As I leave for the airport and my flight to Nashville, I'm still thinking about Alan Brown's smart and thoughtful post from yesterday. Alan's observations from his recent research on engagement square solidly with what we've seen in Pittsburgh after three years of experimental audience-centered programming taking place before, during and after an arts event.

At the risk of being a copycat (imitation, flattery and all that), I'd like to add to Alan's list three additional observations based on early findings from the Pittsburgh experiment.

1. Engagement is not "development." Marketing strategies for "developing" (that is, increasing in numbers) an audience for a given organization may be valuable, but they are not the same as engagement. In traditional audience development strategies the audience member has been objectified and remains objectified throughout the "development" process. True enrichment programs individualize the people who make up the audience.

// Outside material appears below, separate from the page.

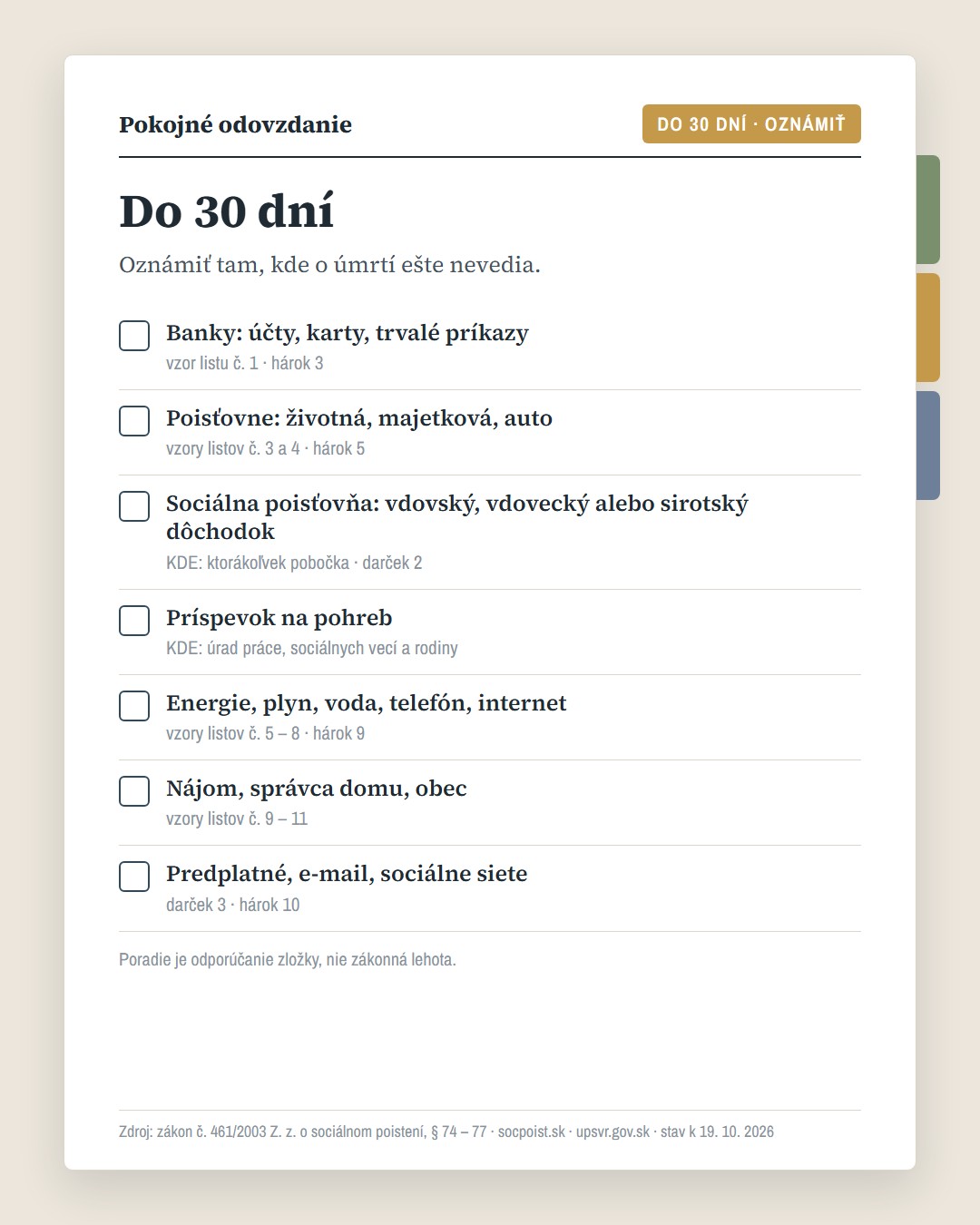This screenshot has height=1225, width=980.
Task: Click the 'vzory listov č. 3 a 4' note
Action: [233, 448]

2. Engagement is not just a word - it's a value. Real engagement occurs in organizations where there is buy-in from the top on down. The boss and the board have to want to hear from the audience as much as the education director does. Audience-centered programming is like walking a tight-rope. If you pretend, you fall.

3. Effective audience-centered practices dismantle the notion of art object and art maker as "enlightener" and replace it with the ideal of art object and art maker as participants in a civic dialogue. This implies a redistribution of power. Some artists and some arts administrators will resist this.

One final thought. In order to create a more perfect union of arts producers and arts audiences for the 21st century, perhaps the best way to begin is by looking a little more closely at our own behavior as audience members. What are our own desires when we plunk down our hard-earned cash on our rare night off? What do we need in the way of interpretive help when we encounter an unfamiliar art form? And what happens to our level of engagement when we don't get that help?

Posted by lconner at June 20, 2007 5:26 AM


Ms. Connor

Anyone who will "plunk down" their hard-earned cash has likely already done some advance research. How many movies do you watch that you haven't read any reviews of? How many dance performances do you go to where you have no idea what to expect from the choreographer? How many books do you read where you haven't at least read the back cover or the dustjacket?

I once went to a club to see the Norwegian pop singer Annie. A young woman was bouncing on a couch singing along at the top of her lungs to a song from her album Anniemal which hadn't, technically, been released yet. Most people have at least an inkling of what they're getting into, and are far from flying blind.